The Truth About Lies
Wood let the last patron slump onto the tavern porch to sleep off his binge drinking and locked the door. It had been a good night, packed—as always, but he was already shaking his head.
“You keep changing that story, old man.”
Terrin grinned to himself as he poked the coals in the hearth. “Some stories have to be refreshed and updated to keep the attention of a new generation.”
Wood laughed then, “If you’re not careful, you’re going to get someone to actually believe that I am a Verrdrä! Then where will you be? Even worse, where will that leave me?”
“I do apologize, if this has made you uncomfortable, my friend.”
The tavern owner snorted, “No. I’d just be a bit careful about how you spin the Gypsy portions or interpret any rumors you hear. There is magic in this tavern, but it’s a far stretch from merchant doors to an information network, endless treasure and Gypsy’s teaming up with dragons!”
The bard chuckled and slipped his pipe into his vest pocket. “You have a point. Don’t want to ruin an endless flow of copper and silver, nor a comfortable place by the hearth.”
Terrin grabbed his cloak and walked to the stairs, “Goodnight, my friend. May peace ever find you and yours.”
Wood kept wiping the table, not looking up. “And you.”
It wasn’t until he heard the click of the bards bedroom door close that the tavern owner looked around the Great Hall and sighed.

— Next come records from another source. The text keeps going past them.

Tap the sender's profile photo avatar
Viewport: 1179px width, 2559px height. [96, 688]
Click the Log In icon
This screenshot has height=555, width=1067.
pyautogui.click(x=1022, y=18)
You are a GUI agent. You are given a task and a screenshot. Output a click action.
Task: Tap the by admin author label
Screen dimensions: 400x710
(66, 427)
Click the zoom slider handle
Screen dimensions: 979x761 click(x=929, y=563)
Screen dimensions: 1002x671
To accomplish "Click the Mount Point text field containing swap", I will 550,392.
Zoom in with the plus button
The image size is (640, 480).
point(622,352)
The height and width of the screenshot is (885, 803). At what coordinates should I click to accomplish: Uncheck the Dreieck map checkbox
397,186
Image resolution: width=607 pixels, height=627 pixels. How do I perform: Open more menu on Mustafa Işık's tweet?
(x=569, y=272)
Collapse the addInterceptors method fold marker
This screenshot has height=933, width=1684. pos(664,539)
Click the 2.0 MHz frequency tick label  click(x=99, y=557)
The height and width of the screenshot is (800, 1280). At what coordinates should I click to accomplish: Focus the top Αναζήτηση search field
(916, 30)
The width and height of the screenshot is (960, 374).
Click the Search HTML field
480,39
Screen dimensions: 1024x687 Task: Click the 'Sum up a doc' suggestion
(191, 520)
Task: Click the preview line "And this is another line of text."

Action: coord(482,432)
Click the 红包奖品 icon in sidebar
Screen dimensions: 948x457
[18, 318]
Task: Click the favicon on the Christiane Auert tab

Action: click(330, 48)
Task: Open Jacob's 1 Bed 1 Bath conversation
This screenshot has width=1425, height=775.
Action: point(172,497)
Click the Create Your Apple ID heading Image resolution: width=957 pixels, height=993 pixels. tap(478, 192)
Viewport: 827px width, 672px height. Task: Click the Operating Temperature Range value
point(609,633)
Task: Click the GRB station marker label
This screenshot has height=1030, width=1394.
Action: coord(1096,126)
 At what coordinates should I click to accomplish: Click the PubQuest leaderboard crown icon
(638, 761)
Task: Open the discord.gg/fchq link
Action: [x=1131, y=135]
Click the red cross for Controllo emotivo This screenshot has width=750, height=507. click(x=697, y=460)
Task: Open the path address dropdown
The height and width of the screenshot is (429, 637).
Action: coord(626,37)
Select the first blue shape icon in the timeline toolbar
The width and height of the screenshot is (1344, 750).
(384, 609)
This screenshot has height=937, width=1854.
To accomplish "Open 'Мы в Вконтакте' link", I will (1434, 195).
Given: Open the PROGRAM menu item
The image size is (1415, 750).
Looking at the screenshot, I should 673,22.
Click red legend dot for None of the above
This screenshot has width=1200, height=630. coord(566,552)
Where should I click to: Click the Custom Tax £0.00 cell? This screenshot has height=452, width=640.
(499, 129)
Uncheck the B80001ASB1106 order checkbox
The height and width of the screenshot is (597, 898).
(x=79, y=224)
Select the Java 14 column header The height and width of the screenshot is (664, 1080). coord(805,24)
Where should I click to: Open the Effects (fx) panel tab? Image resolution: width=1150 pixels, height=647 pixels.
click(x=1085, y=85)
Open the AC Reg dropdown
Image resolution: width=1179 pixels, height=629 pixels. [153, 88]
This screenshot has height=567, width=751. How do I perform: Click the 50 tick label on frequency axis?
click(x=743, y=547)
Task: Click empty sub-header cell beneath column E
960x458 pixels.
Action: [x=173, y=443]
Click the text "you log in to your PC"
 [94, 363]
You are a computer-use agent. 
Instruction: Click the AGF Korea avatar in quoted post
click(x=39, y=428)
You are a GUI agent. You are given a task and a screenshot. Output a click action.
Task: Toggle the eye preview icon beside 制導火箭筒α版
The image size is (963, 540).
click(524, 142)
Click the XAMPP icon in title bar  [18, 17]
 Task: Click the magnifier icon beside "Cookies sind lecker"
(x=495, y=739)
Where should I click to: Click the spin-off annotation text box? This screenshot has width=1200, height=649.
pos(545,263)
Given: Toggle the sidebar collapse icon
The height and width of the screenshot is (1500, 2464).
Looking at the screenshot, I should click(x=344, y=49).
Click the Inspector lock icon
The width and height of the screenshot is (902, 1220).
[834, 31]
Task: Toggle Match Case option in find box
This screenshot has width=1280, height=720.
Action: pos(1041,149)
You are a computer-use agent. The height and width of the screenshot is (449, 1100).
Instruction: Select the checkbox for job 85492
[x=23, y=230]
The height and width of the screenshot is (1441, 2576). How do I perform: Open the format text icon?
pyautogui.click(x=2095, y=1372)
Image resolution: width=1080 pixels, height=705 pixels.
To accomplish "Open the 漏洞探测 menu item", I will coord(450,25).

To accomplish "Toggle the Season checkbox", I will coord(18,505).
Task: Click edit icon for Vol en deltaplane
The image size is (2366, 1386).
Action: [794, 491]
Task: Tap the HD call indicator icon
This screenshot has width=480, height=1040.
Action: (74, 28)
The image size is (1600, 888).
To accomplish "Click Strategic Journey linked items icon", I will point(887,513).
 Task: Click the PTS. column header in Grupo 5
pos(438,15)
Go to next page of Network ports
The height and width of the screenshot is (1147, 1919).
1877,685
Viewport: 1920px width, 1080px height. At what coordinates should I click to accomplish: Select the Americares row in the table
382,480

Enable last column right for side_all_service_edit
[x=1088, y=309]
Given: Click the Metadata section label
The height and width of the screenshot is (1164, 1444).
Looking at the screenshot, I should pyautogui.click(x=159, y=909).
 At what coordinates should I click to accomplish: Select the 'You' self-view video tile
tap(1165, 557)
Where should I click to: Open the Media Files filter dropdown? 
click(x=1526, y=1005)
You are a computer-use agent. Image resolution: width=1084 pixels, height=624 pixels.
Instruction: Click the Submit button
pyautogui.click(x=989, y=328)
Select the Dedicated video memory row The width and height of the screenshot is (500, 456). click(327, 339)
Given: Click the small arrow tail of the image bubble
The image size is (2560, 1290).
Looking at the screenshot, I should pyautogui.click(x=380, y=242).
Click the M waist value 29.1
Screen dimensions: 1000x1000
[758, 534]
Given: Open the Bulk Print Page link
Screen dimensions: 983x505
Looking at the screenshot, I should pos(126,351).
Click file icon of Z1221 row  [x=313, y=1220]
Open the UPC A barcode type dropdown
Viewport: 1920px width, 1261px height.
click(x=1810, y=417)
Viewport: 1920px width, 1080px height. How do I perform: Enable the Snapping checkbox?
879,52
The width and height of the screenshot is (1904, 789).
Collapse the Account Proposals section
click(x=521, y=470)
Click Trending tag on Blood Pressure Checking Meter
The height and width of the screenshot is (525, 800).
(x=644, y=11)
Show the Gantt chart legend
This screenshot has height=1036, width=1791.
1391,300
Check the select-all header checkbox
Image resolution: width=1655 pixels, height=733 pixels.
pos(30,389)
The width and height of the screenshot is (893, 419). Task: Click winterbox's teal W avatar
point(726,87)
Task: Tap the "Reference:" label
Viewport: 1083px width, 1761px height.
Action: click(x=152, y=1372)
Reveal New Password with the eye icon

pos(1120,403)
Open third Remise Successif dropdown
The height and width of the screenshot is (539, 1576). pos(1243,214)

Setting the platter of dirty dishes in the basin, Wood wiped his hands on his apron and pulled the string over his head. Tossing it onto the bar counter, he pushed the swinging door aside and walked through the kitchen. Working his way around the barrels of wine and mead, he opened the door to the storage area.
For as long as he’d owned the tavern, Wood had never thought to keep one of the bedrooms for himself. He looked down at the rough carved bed, stained and worn blankets and single pillow of goose feathers. Tonight of all nights, it sounded like a good idea for a change.
Stepping behind the bed, he tugged on one of the wall sconces.
A panel slid open in the wall, revealing a narrow set of stairs.
He stepped drowsily through the opening.
Pulling a small lever, the panel slid securely shut behind him.
Wood yawned deeply as he wandered down the steps. It had been days since he’d slept, but tomorrow the girls would take care of the breakfast crowd and he could enjoy a leisurely rest until the evening crowd drifted in.
Pulling a fat coin purse from his belt, the nights profits in gold, silver, and abundant copper, he tossed it onto a long, narrow table.
“I think I’m going to have to have a conversation with Iyl-Tandril,” he yawned again, pulling his tunic up and over his shoulders, “before this becomes a problem.”
With that, the tavern owner stretched out his arms and legs, nestling into the sea of gold, amidst the small grove of potted Andle saplings.